McDonalds can make burgers real quick too. Does not make it a good meal though...


Why the false equivalence?

Are you really comparing the efforts of one man ( for the most part ) who produces free videos for mostly high-school and collage students with the output of a giant global corporation?

Maybe a simple pointer that this does not happen to lie in Salman Khan's area of expertise could probably help.


Your right i guess. My point was that although Khan's videos might be great primers for some topics they tend to miss the boat rather badly when it comes to topics that need a bit more depth like history. That being said algorithms might actually make for comparatively good material to explain in short videos so no need for me to be so grumpy.


Seriously. The thing that always irritated me about university lectures, especially when presented online is that the material covered in 50 minutes could likely be covered in 7. But who would pay $30k for that?

Thanks for the down votes, though.


Too terse. It turns out that some points cannot be made in one Tweet, just as other points cannot be made in seven minutes.

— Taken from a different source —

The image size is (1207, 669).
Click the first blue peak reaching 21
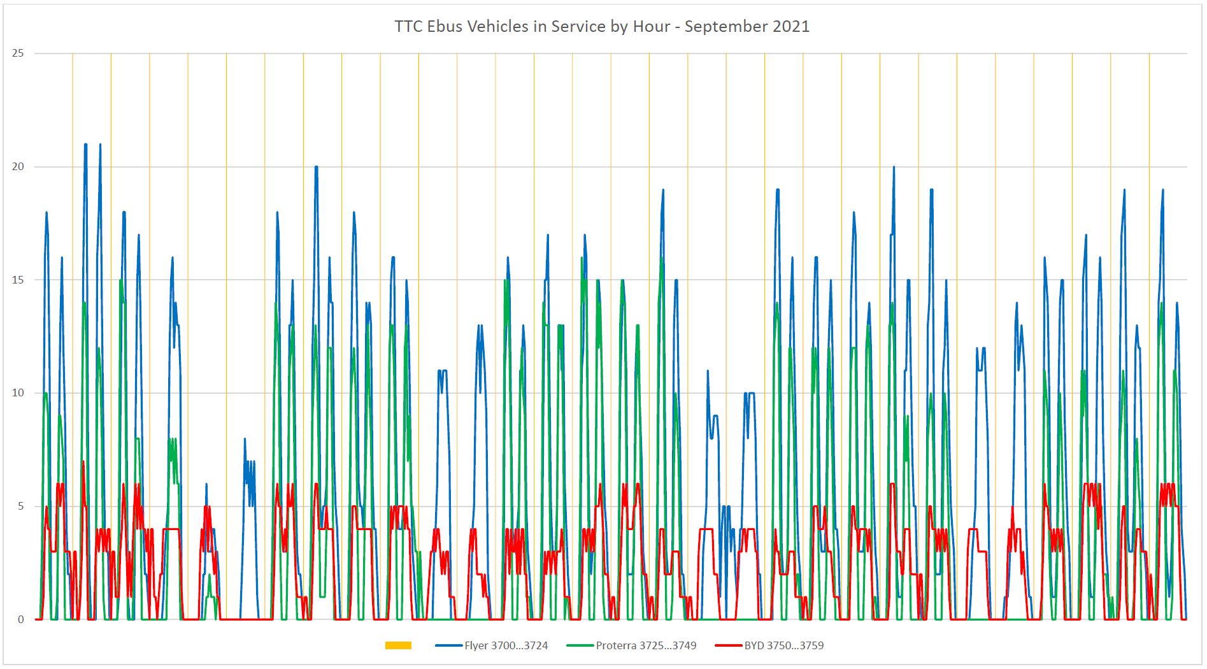tap(85, 145)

And you need to be a bit more generous to those who still admire fine old art forms like the classic long lecture. It is a genre. It used to be the genre, and now it is just one, but the masters of the big lecture were and are great, and a lot of them aren't going to master the new genre - they were born too late, perhaps - so enjoy them for what they are. Use the high-speed button if you must.

All that said: Yes, you're right, the central awesomeness of Khan is not Khan himself or his lectures - people have rightly pointed out that Khan isn't the teacher to end all teachers - but his relentless pushing of this new genre, a genre that relies on the presence of ubiquitous handheld portable video players. In a world where everyone on the bus and in line at the supermarket has a smartphone, a traditional lecture, with lots of throat-clearing and repetition and class mechanics ("before I tell you anything useful let me talk about the TA assignments") and a long recap at the start of every lecture to let the people who slept through the last lecture catch up... it's tedious. Cut out half of it, deliver the rest in chunks, build a replay system that makes it easy to navigate to and play the individual chunks, and suddenly you're in the 21st century. I've been waiting for this to happen ever since I first used YouTube, and countless YouTube teachers have pioneered the technique; Khan is finally doing the evangelization.

I keep wishing, probably in vain, that TV would go the same way. I put off watching Mythbusters for years because I just couldn't stand the editing: shows are edited for people who tune in and out constantly, so every five minute chunk has one minute of pure review of stuff you just saw ten minutes ago, two minutes of new material intercut with one minute's worth of stuff that you have already seen, and thirty seconds of previews for things that you will see fifteen minutes from now.


Erik Demaine's lectures are plenty dense, and you don't have to pay $30K to watch them. Khan breaks things up into short pieces in a way that is not practical for a university lecturer, because you couldn't ask everyone to show up for 10 minutes at a time.


Sheesh, 3 more downvotes? I get it, HN doesn't like brevity!